With the data structures we have seen so far, looping through each item has been fairly easy. With an array, linked list, or any other kind of linear data structure, there are really only two ways to do, either forwards or backwards.

A tree, however, presents more of a challenge. Where should we start and where should we end? "Looping through" a tree is called traversing it. As we traverse a tree, we "visit" each of the nodes in the tree once.

There are actually three steps that we need to perform to traverse a tree:

Visit the root node.
Visit the entire left subtree.
Visit the entire right subtree.

Like nearly all tree algorithms, this is a recursive process. To visit the left and right subtrees, we recurse and then treat each subtree as if it was the whole tree. The base case for the traversal is when the tree we are traversing has no nodes.

There are actually different ways we can traverse the nodes based on when we visit the root node. If we do it first, we will always visit a node before visiting its children. This is called a preorder traversal.

If we instead change the traversal to visit the root node between the left and right subtrees like so:

Visit the entire left subtree.
Visit the root node.
Visit the entire right subtree.

This will visit the nodes in the tree in a different order. It will always visit the nodes to the left of a given node, then the root, then those to the right. This is called an inorder traversal.

Lastly, if we visit the root node last, then we will have a postorder traversal.

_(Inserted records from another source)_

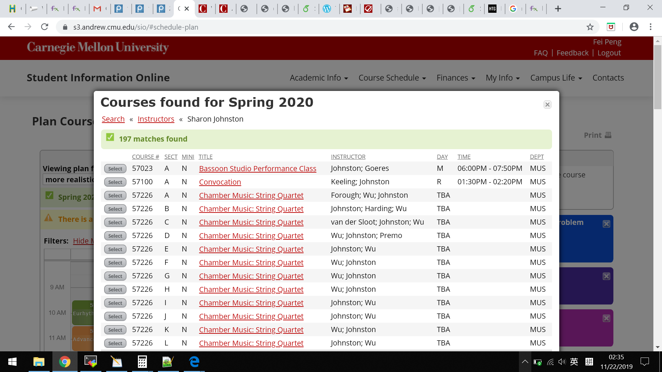Screen dimensions: 662x372
Task: Expand Campus Life dropdown menu
Action: point(556,78)
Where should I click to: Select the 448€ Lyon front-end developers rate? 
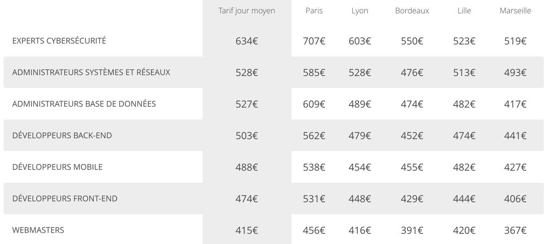[x=359, y=199]
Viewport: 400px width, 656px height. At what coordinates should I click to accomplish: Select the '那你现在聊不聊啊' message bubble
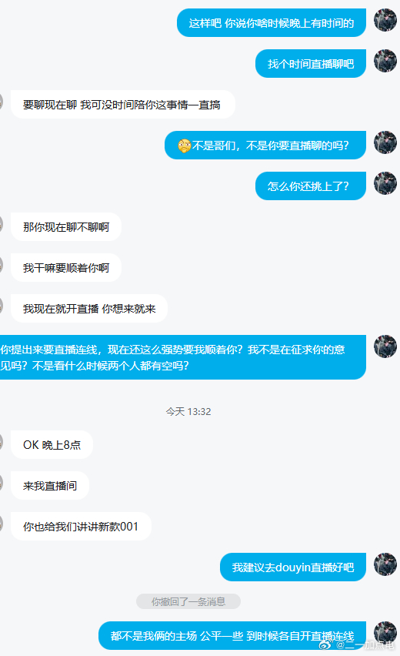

Below is the code for doing these traversals in Java:


public static void preorder(Node node) {
    if (node != null) {
        System.out.print(node.data + " ");
        preorder(node.left);
        preorder(node.right);
    }
}

public static void inorder(Node node) {
    if (node != null) {
        inorder(node.left);
        System.out.print(node.data + " ");
        inorder(node.right);
    }
}

public static void postorder(Node node) {
    if (node != null) {
        postorder(node.left);
        postorder(node.right);
        System.out.print(node.data + " ");
    }
}

Notice that the code is exactly the same in each of these except for the time in which we handle the node we are currently on.